La Remise des clefs à saint Pierre (d’après Le Pérugin)
Cette pièce pour piano de Raphaël Languillat, à écouter en contemplant la fresque éponyme du Perugin, est une profonde méditation sur l’accueil de la Grâce, qui s’articule en trois temps. Durant ces trois temps, l’énergie est maîtrisée, utilisée avec épure, concentrée savamment et greffée sur un rythme hiératique. Une atmosphère de paix se bâtit autour du personnage central, le Christ, qui est symbolisé par la note DO (ou C en notation antique). Ainsi, durant toute la pièce, le rythme et le timbre christique sont maintenus, comme une colonne vertébrale, un axis mundi, autour duquel s’organise l’ensemble : le fond architectural, les personnages, les regards… Tout est harmonisé par rapport à la figure du Christ, comme nous pouvons le contempler sur la fresque qui a inspiré cette pièce. Il est extraordinaire de constater à l’écoute l’œuvre créatrice, c’est-à-dire le temps qui s’écoule, consubstantiel à la genèse « d’imprévisible nouveauté », obéissant toutefois à une loi génétique : celle de la Création. Cette conscience du temps qui s’écoule est chose très difficile à rendre en peinture: par une invitation du spectateur à contempler l’œuvre. Cette invitation est dans cette pièce pleinement inscrite dans le temps et dans l’énergie des sonorités. La douceur est entrelacée à la force, et nous aide à être comme saint Pierre, à accueillir la Grâce, notre charge, notre être, et de le mettre au service de tous, afin d’entrer en résonance avec cet écho incessant du Christ. Nous avons ici l’évidence musicale selon laquelle toute la Création est en genèse continue, avec cette marque de Dieu agissant continûment, portant ici chaque accord, chaque lien harmonique, tout en lui laissant une complète liberté.
La première section est un cisèlement de l’espace et du temps, qui nous rappelle les perspectives de la Renaissance que nous pouvons admirer sur la fresque. L’environnement est ainsi posé, délicatement, lentement, continûment : nous plongeons dans ces perspectives célestes, éclairées par une lumière méridionale, qui sont suggérées par l’élévation et la profondeur de l’architecture, depuis le sol jusqu’au dôme central. Nous avons déjà à l’oreille la présence christique, à travers ce DO, celui du centre du clavier, ce DO central, qui revient incessamment, et pourtant d’une façon toujours nouvelle.
La deuxième section est une focalisation dynamique sur la personne du Christ, sur son visage, sur ses mains, avec une délicatesse de l’approche amoureuse : les octaves de DO s’enrichissent d’une manière imprévisible, bien que selon une architecture dynamique et scintillante, faisant émerger le détail du vêtement, du visage, des mains du Christ, avec une pudeur angélique, caractérisée par le rappel incessant, doux et ferme, que produisent les octaves rythmées. Nous sommes absorbés dans le plérôme: la plénitude de l’être christique.
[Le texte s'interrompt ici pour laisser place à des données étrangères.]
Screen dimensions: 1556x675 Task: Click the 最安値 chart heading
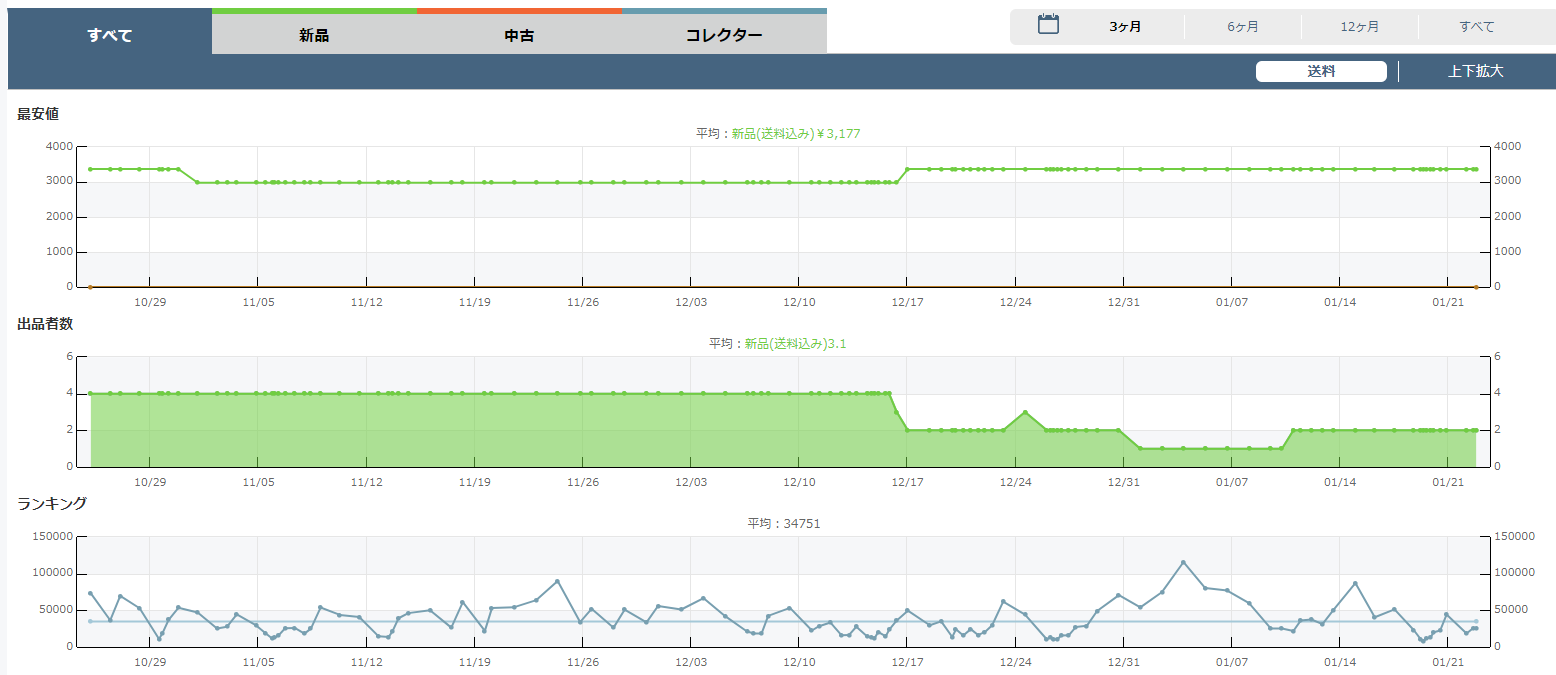tap(38, 114)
La dernière section est cet instant du don des clefs à saint Pierre, où le Christ est élevé au-dessus de tout, au-dessus des potentielles rivalités qui entrelacent les apôtres, les personnes rassemblées. Nous imaginons, par cet accord éthéré du SOL et du DO, cet intense échange de regard entre le Christ et saint Pierre, un regard rempli d’amour et rayonnant, qui pourrait durer une éternité. Les clefs sont remises, avec le poids de leur charge, puisque ce sont les clefs du Paradis, données au premier Pape – saint Pierre – qui a pour mission, lui et ses successeurs, de conduire l’Église et le monde vers le salut des âmes. Cette lourde charge nous apparaît soudainement, par cette rupture du rythme et ce son très grave, qui sont aussitôt relevés et soutenus par ce retour de la majesté du DO: le regard aimant du Christ, qui accompagne avec une grande douceur saint Pierre, puis le laisse en confiance, rempli de la certitude d’être porté et embrasé par l’Esprit Saint. C’est ainsi que cette très belle pièce se termine : sur la confiance : le Christ est toujours présent mais laisse la pleine liberté à l’homme, et cette présence figurée par ce DO très aigu fait raisonner presque imperceptiblement toutes les autres cordes du piano, montrant combien la réverbération de l’Esprit Saint remplit toute la Création. Un chef d’œuvre.